[Saved data entries]
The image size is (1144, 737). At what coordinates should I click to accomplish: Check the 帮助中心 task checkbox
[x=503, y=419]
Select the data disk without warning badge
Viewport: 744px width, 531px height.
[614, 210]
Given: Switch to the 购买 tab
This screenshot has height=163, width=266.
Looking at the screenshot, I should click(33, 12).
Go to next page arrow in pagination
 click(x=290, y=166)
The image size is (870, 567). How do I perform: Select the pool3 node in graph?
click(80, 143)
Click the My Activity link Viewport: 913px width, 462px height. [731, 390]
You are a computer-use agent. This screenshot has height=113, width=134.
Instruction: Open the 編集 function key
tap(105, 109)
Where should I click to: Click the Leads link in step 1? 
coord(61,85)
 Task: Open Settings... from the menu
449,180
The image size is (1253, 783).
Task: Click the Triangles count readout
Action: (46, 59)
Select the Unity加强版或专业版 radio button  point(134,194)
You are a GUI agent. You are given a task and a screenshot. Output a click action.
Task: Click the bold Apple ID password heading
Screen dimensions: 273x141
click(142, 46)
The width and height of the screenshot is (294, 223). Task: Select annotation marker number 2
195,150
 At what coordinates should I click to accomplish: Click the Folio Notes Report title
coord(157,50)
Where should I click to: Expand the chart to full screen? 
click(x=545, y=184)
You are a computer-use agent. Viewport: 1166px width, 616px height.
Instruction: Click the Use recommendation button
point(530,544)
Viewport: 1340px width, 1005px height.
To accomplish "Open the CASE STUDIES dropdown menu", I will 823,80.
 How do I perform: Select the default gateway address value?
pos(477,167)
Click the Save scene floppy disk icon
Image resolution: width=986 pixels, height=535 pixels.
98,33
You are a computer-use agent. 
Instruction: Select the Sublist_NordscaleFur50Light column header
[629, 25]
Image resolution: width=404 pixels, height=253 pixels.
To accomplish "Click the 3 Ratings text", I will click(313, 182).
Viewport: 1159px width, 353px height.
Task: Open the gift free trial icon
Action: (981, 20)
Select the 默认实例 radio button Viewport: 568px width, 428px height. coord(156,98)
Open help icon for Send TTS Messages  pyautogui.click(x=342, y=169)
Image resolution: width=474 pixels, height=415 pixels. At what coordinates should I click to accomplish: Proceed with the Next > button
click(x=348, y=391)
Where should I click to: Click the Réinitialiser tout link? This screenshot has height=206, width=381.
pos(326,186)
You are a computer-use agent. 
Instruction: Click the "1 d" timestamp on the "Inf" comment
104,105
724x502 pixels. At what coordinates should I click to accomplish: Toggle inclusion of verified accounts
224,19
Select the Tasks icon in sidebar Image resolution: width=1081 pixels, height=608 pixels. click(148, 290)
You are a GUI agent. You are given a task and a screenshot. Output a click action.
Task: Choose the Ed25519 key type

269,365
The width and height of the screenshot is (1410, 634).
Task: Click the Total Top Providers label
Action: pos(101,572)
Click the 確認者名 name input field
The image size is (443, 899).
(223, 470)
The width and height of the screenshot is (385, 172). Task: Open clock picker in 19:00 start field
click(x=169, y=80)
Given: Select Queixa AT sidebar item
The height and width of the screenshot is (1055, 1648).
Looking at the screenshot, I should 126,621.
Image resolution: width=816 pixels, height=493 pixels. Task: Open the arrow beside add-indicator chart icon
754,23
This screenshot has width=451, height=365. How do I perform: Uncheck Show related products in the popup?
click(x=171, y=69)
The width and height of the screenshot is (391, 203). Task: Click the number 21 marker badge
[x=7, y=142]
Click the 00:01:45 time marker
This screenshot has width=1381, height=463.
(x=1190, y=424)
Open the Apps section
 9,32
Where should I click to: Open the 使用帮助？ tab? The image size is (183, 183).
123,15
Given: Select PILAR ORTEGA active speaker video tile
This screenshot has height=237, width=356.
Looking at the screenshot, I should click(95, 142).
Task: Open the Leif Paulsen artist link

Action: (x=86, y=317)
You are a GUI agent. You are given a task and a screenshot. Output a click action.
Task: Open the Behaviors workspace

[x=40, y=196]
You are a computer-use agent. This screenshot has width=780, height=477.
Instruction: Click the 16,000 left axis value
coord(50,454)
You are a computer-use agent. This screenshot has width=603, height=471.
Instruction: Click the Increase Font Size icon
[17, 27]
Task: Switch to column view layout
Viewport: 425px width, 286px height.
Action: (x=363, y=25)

### ACTIVITY
Would you copy, unchanged, the stretch of the records above that begins at the line containing "You are a computer-use agent. Viewport: 1166px" and ends at the line containing "Select the 默认实例", and only that?

### COMPLETED EXERCISE
You are a computer-use agent. Viewport: 1166px width, 616px height.
Instruction: Click the Use recommendation button
point(530,544)
Viewport: 1340px width, 1005px height.
To accomplish "Open the CASE STUDIES dropdown menu", I will 823,80.
 How do I perform: Select the default gateway address value?
pos(477,167)
Click the Save scene floppy disk icon
Image resolution: width=986 pixels, height=535 pixels.
98,33
You are a computer-use agent. 
Instruction: Select the Sublist_NordscaleFur50Light column header
[629, 25]
Image resolution: width=404 pixels, height=253 pixels.
To accomplish "Click the 3 Ratings text", I will click(313, 182).
Viewport: 1159px width, 353px height.
Task: Open the gift free trial icon
Action: (981, 20)
Select the 默认实例 radio button Viewport: 568px width, 428px height. coord(156,98)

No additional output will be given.